Figure 4.

MCT promotes pancreatic cancer cells tumorigenesis via increasing angiogenesis in vivo. (A) Nude mice bearing pancreatic tumor were subcutaneously injected with MCT (200 ng/kg) or MCT along with nafamostat (10 mg/kg) daily, while vehicle mice received saline. The tumor volume was measured every two days after tumor formed with injection of PANC-1 cells. * p < 0.05 indicated MCT-treated group and vehicle group, ^## p < 0.01 indicated MCT-treated group and nafamostat co-treated group, n = 10; (B) After experiments, tumor tissues were removed and embedded for paraffin sections.

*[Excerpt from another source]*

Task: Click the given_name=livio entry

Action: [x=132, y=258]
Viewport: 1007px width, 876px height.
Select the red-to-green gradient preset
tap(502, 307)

IHC staining for CD31 and Hematoxylin-Eosin (HE) staining were performed, scale bar = 100 μm and refer to all panels; (C) The microvascular density in tumor tissues was calculated as CD31-positive vessel number (random 10 images, adjusted by tumor areas), * p < 0.05, ** p < 0.01 compared to MCT-treated group; (D) IHC staining for ANGPT1 and Ki67, nuclei were stained with hematoxylin, scale bar = 100 μm and refer to all panels; (E) Optical density (OD) was measured from 10 random images of ANGPT1 staining in each animal, *** p < 0.001 compared to MCT-treated group, n = 10; (F) Ki67-positive ratio was calculated as Ki67-positive nuclei number divided by total hematoxylin-stained nuclei, n = 10; (G) After PANC-1 cells were treated with different concentration of MCT for 24 h, CCK8 assays were used to determine the cell viability, n = 6. All statistical difference were analyzed by ANOVA and Student-Newman-Keuls tests.